» **Task**
Return the rows from the line with "Screen dimensions: 403x226" up to and including the line with "coord(221,75)", copying each line exactly and leaving out the pictures.

» **Entries**
※ ※ ※

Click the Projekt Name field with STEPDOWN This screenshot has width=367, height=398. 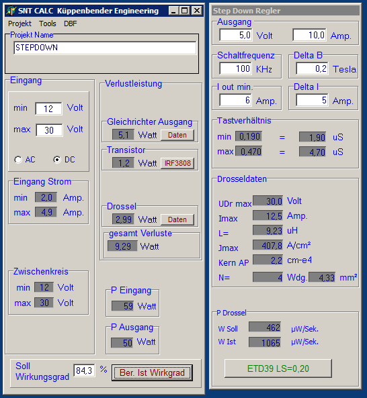coord(105,48)
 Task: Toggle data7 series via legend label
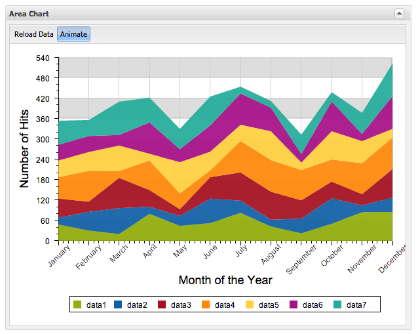[x=356, y=304]
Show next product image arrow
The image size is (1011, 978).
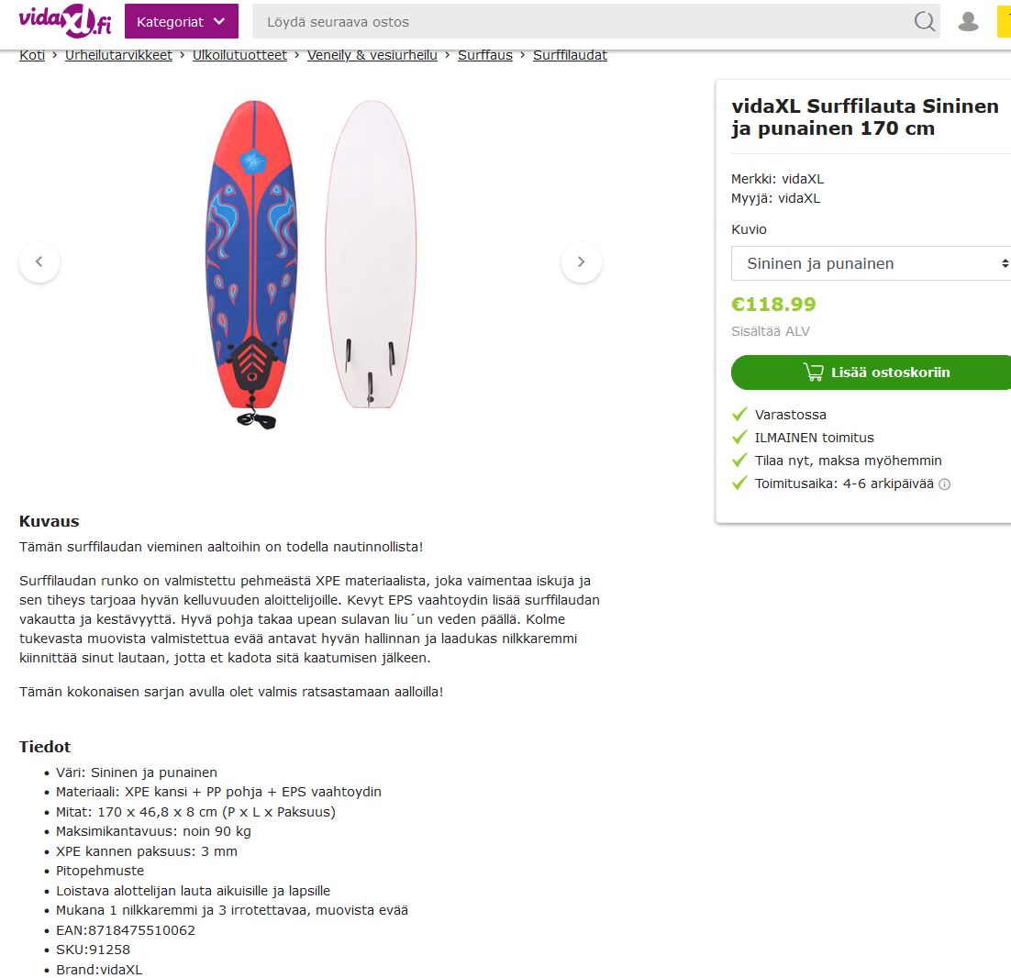point(582,261)
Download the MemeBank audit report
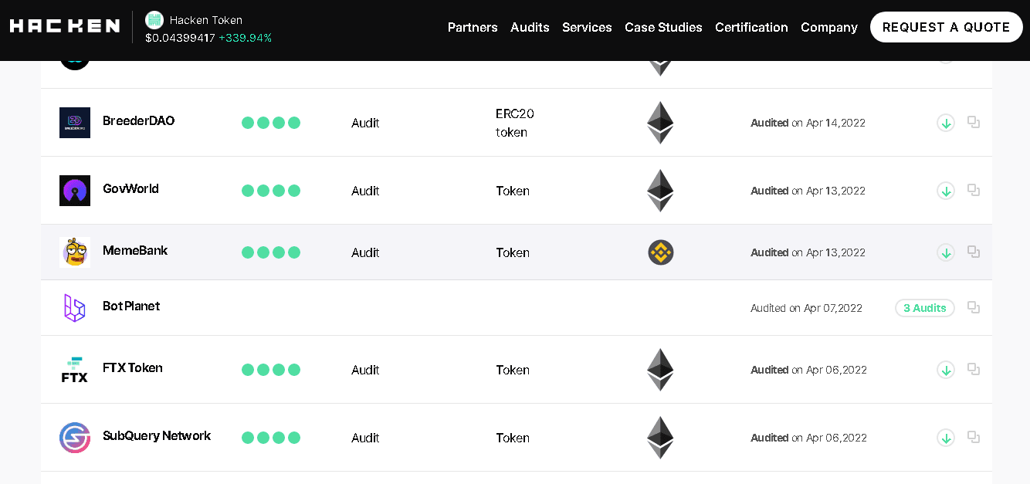The image size is (1030, 484). point(946,252)
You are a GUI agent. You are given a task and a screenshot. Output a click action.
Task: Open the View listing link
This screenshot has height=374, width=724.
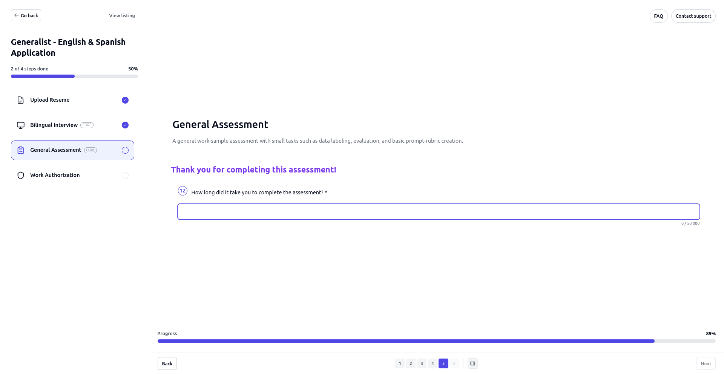click(x=122, y=16)
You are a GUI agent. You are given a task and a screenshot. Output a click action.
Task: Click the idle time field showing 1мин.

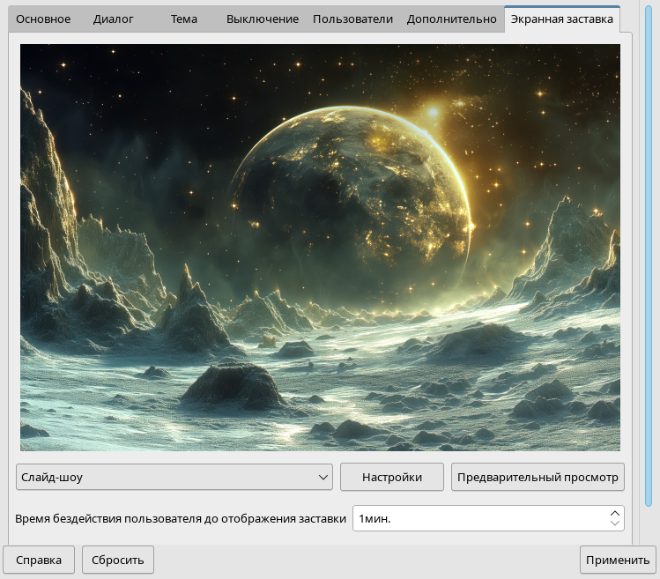(x=476, y=519)
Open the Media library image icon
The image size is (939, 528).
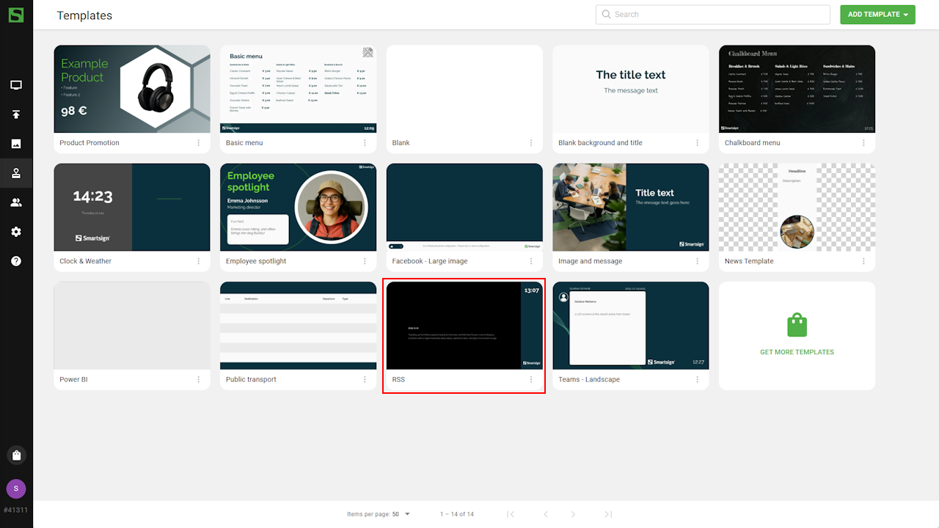(x=16, y=144)
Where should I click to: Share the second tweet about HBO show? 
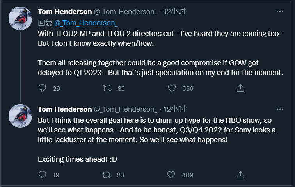pyautogui.click(x=241, y=175)
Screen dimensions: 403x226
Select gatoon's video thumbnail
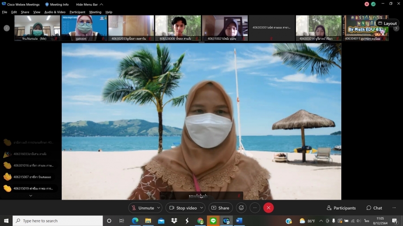(x=84, y=28)
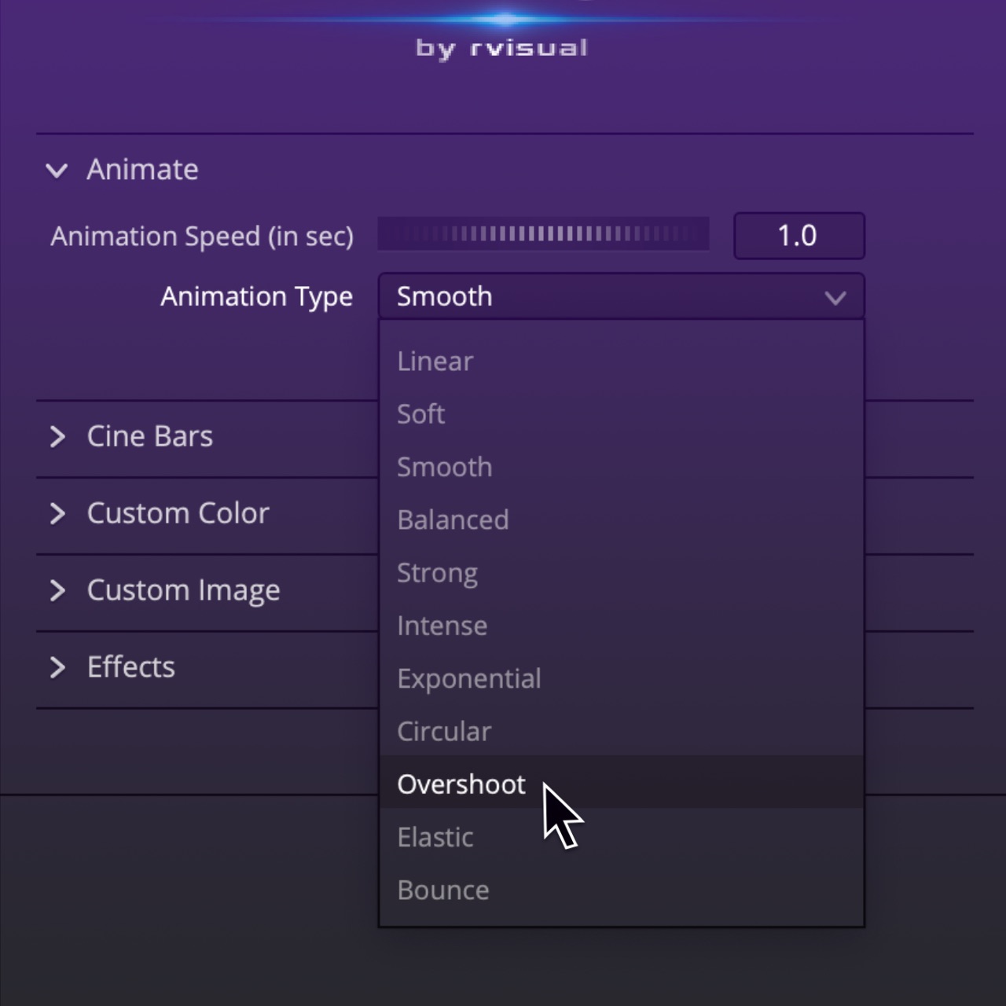Click the Animation Speed slider
This screenshot has width=1006, height=1006.
pyautogui.click(x=543, y=234)
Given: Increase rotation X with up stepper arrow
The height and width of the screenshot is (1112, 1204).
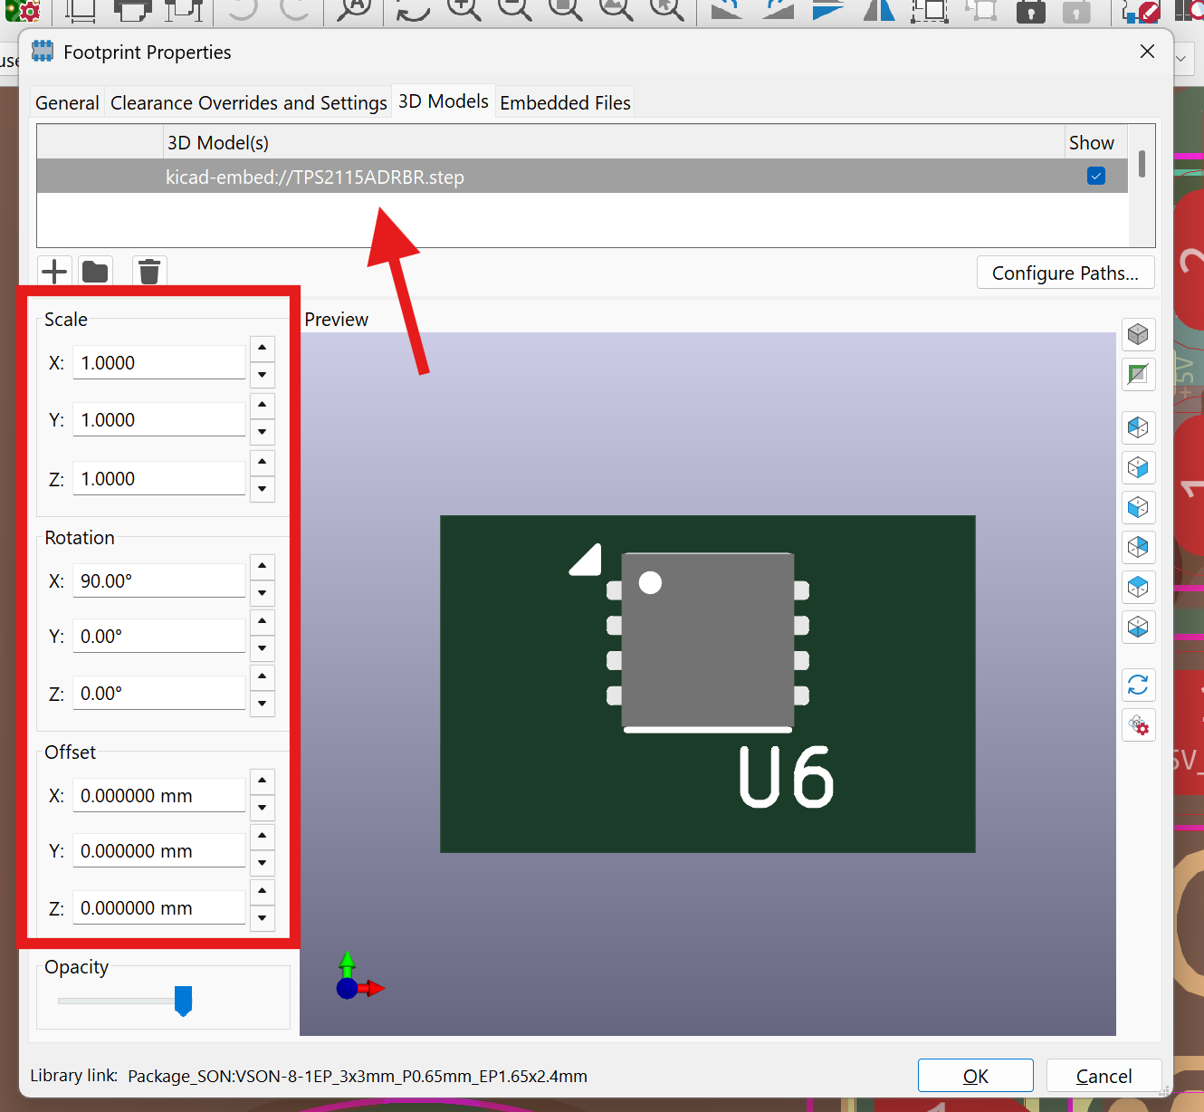Looking at the screenshot, I should 262,566.
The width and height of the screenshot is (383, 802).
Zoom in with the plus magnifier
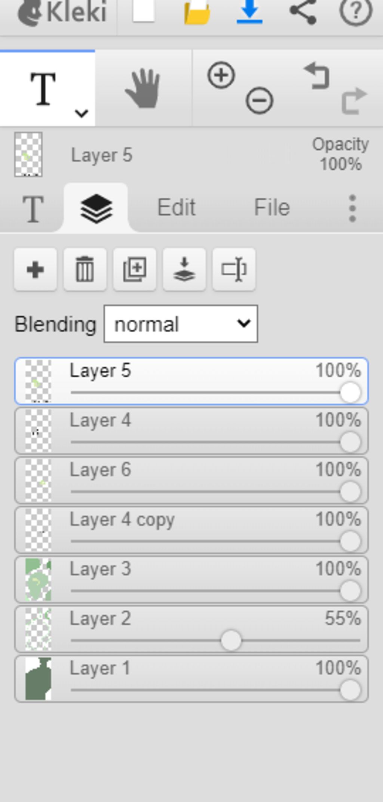coord(221,75)
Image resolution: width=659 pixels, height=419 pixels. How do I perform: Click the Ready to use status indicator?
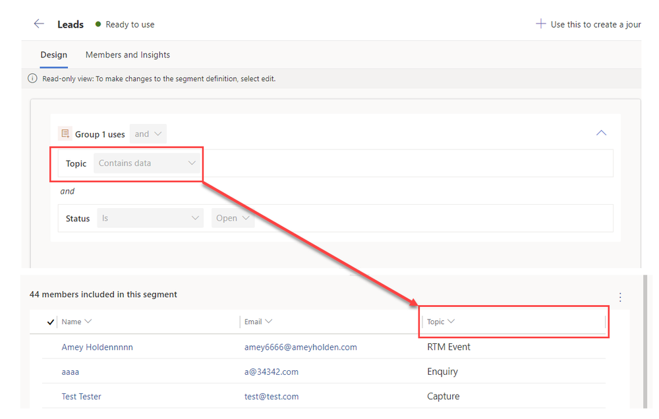click(x=125, y=24)
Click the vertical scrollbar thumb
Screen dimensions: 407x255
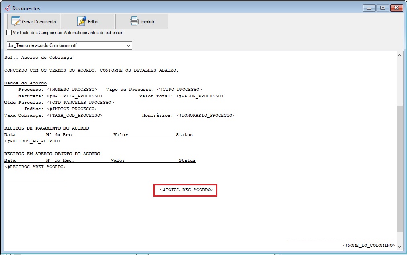point(399,169)
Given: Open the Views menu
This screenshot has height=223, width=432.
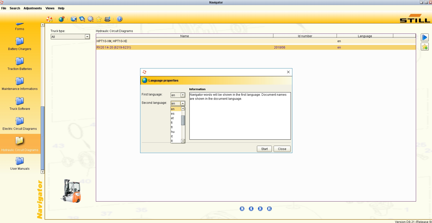Looking at the screenshot, I should 50,8.
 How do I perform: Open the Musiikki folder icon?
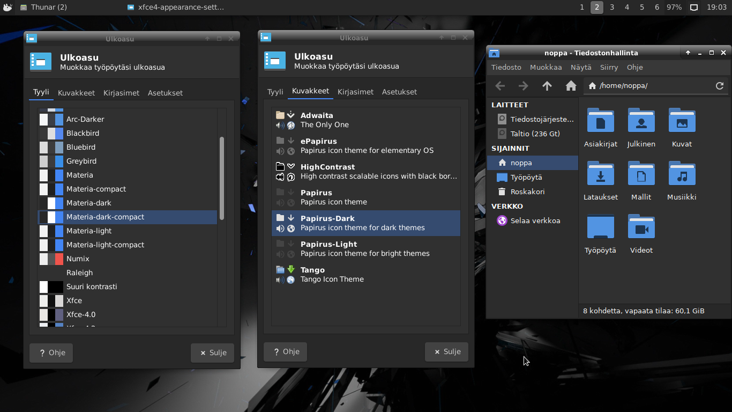[x=682, y=174]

※ ※ ※

» **Reply**
Screen dimensions: 403x226
Select gatoon's video thumbnail
(x=84, y=28)
Click the Animation Speed slider
This screenshot has width=1006, height=1006.
pyautogui.click(x=543, y=234)
Given: Increase rotation X with up stepper arrow
The height and width of the screenshot is (1112, 1204).
Looking at the screenshot, I should 262,566.
The width and height of the screenshot is (383, 802).
Zoom in with the plus magnifier
coord(221,75)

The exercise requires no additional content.